START Supplied material

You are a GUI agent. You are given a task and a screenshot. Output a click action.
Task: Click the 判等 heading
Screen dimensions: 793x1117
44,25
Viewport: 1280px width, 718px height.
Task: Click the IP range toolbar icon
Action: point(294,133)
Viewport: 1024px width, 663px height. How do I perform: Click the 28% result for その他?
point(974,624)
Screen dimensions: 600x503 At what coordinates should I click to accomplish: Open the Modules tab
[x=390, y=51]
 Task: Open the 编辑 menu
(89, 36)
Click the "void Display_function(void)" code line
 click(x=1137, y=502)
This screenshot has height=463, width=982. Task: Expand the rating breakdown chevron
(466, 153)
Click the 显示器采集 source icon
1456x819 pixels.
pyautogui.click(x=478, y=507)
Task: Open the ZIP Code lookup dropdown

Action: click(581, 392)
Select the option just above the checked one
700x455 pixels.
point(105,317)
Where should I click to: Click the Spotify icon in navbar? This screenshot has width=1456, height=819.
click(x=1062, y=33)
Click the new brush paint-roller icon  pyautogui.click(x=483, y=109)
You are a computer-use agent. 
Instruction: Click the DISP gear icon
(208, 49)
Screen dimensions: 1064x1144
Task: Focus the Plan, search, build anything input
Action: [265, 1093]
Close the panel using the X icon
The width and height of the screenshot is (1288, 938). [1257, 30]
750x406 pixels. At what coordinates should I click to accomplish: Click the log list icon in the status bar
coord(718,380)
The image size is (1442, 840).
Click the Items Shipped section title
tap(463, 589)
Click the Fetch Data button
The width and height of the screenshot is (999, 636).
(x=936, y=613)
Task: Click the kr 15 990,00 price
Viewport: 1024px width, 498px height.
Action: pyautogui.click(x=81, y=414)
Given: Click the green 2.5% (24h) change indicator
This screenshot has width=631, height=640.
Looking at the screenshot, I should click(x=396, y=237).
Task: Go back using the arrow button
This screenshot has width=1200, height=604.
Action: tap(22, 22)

END Supplied material

About this exercise:
Up to and including the line that holds "Select the option just above the checked one", reproduce the records above exactly from their first line, and give nothing else.

Answer to the exercise:
You are a GUI agent. You are given a task and a screenshot. Output a click action.
Task: Click the 判等 heading
Screen dimensions: 793x1117
44,25
Viewport: 1280px width, 718px height.
Task: Click the IP range toolbar icon
Action: point(294,133)
Viewport: 1024px width, 663px height. How do I perform: Click the 28% result for その他?
point(974,624)
Screen dimensions: 600x503 At what coordinates should I click to accomplish: Open the Modules tab
[x=390, y=51]
 Task: Open the 编辑 menu
(89, 36)
Click the "void Display_function(void)" code line
 click(x=1137, y=502)
This screenshot has height=463, width=982. Task: Expand the rating breakdown chevron
(466, 153)
Click the 显示器采集 source icon
1456x819 pixels.
pyautogui.click(x=478, y=507)
Task: Open the ZIP Code lookup dropdown

Action: click(581, 392)
Select the option just above the checked one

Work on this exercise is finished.